Jörn Loviscach teaches on YouTube and Udacity and researches into novel forms of and software support for teaching and learning in higher education. He is a professor of technical mathematics and computer engineering at Fachhochschule Bielefeld (University of Applied Sciences). Previously, he was a professor of computer graphics at Hochschule Bremen and a deputy editor-in-chief at c’t computing magazine, Hannover. He has a doctoral degree in physics. For further background, see: http://www.j3L7h.de/talks.html

1 Comments

  1. “But the potential is only rarely exploited.”

    I could not agree more. I would add that when it _is_ exploited, the streams and recordings are almost unwatchable since they usually only consist of a static shot of the speaker at a podium (if you are lucky) and a capture of the projection screen signal. It is hard to pay attention since, as a TV program, they are so static as to be hypnotic.

    The AutoAuditorium System, which I build and sell, has some properties that make it somewhat better.
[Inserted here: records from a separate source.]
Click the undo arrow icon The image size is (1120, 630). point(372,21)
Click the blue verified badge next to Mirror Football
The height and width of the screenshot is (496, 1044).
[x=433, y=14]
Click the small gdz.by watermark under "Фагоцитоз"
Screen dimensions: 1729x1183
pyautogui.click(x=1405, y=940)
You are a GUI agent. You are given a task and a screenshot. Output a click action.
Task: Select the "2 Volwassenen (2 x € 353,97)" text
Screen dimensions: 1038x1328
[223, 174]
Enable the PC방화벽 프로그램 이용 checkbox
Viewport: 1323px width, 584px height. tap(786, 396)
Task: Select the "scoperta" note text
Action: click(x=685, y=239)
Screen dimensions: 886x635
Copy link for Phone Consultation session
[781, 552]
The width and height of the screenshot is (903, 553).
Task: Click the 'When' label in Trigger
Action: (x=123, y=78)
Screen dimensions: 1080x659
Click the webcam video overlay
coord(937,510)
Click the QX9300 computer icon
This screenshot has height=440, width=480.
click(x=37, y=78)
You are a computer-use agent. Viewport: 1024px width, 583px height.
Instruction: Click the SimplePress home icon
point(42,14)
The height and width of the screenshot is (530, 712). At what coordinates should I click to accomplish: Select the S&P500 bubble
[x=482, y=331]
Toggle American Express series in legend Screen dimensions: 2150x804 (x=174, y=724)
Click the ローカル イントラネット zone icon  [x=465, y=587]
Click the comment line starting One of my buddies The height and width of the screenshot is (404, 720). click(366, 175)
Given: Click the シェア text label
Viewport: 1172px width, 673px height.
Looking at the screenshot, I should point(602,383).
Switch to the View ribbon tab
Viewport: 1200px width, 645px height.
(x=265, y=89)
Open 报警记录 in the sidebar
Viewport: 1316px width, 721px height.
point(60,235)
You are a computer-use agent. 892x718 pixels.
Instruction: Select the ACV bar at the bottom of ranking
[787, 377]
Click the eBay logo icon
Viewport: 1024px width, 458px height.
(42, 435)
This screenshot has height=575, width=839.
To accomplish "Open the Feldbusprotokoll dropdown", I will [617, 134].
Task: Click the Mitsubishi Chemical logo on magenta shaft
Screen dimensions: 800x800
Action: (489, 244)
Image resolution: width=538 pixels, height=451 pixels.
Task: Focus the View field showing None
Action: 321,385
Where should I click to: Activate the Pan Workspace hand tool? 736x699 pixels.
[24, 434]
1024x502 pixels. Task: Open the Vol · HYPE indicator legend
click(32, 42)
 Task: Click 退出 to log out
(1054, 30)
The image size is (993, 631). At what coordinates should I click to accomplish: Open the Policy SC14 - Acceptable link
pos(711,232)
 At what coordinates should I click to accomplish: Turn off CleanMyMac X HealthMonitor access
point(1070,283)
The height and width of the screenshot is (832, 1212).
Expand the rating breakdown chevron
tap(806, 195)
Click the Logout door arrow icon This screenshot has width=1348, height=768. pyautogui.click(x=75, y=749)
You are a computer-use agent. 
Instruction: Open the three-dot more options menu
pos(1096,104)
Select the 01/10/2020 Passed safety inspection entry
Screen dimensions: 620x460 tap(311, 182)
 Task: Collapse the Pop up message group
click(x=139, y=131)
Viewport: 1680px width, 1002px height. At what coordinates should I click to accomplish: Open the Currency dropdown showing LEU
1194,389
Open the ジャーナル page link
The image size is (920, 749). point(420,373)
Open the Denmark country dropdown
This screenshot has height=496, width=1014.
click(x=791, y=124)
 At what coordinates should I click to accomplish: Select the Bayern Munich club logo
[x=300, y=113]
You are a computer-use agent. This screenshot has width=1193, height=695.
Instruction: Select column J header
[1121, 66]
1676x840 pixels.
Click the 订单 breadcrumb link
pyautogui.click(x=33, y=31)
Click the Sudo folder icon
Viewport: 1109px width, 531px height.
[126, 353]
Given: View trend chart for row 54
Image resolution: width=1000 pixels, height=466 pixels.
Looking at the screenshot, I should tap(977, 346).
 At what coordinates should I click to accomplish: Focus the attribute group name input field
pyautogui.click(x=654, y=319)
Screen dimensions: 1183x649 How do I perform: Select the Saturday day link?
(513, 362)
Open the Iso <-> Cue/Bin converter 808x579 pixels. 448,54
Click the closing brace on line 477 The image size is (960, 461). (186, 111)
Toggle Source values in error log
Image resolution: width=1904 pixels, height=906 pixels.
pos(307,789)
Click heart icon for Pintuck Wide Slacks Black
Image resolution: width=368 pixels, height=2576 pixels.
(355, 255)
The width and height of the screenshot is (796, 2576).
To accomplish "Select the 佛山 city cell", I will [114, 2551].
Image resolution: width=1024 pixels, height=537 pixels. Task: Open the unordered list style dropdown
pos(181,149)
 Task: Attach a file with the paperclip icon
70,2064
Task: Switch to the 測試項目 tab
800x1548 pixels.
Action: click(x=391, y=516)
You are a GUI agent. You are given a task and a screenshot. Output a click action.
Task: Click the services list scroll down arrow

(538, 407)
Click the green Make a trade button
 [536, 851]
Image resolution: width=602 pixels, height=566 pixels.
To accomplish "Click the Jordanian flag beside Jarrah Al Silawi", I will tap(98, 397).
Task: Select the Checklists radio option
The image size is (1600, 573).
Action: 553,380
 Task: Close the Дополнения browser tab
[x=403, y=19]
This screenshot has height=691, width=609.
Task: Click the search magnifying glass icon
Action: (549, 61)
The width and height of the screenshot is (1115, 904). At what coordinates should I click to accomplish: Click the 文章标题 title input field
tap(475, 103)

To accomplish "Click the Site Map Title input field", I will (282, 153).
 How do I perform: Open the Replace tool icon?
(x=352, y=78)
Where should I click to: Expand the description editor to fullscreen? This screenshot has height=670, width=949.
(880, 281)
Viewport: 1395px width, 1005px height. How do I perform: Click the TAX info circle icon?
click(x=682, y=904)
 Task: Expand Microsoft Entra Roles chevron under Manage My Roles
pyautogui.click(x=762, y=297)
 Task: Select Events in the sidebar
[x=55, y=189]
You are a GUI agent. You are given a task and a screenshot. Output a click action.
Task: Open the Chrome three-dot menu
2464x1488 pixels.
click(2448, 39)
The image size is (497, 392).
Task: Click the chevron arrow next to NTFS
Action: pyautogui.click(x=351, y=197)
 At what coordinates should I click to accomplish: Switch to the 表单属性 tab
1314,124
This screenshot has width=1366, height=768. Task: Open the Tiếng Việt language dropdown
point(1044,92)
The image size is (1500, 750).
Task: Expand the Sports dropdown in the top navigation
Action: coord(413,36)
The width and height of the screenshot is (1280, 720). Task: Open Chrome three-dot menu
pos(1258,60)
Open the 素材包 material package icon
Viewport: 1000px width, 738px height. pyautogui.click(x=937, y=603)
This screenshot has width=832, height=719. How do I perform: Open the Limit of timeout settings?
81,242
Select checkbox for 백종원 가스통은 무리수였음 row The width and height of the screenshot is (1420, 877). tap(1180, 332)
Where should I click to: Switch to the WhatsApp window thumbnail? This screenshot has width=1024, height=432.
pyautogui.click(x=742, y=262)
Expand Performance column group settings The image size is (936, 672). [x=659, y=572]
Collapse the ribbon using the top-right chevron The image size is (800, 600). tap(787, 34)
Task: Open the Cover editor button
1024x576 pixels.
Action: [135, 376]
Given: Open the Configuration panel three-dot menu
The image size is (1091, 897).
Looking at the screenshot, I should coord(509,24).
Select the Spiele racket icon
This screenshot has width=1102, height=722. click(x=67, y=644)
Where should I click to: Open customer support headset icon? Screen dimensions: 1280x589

See http://autoaud.com/videos.html for examples.

    Now some people would describe what AutoAud does as “glitz”, but I claim that it actually tends to focus the TV program on what the presenters think is important by following them as they move around the “stage” and emphasizing the screen when it changes or is being pointed at with a hand, stick or laser and emphasizes the chalkboard when it is being written on. The real-time automatic editting makes it look more like a television program and less like “educational TV”.

    As to a lean workflow, see http://www.birs.ca/facilities/automated-video . BIRS.ca has
    reduced the streaming and recording to a simple START/STOP button. The result is they
    make about 20 hours of telecast a week, 49 weeks per year, with minimal staff support.
    The weekly staff support consists of loading the schedule of expected talks into the system before the first talk. The schedule provides the presenter’s name, talk title and approximate start time.

    The presenter decides when, or if, to start and end the telecast (with or without audience questions) by pressing the START/STOP button. Software does the rest. Each telecast (recording and stream) has automatic on-screen titles taken from the schedule and the recording is on the web site 10 minutes after completion.

    I won’t be at DIVERSE to hear your presentation, but I hope there is a recording, because
    I like the notion of less TV and more education.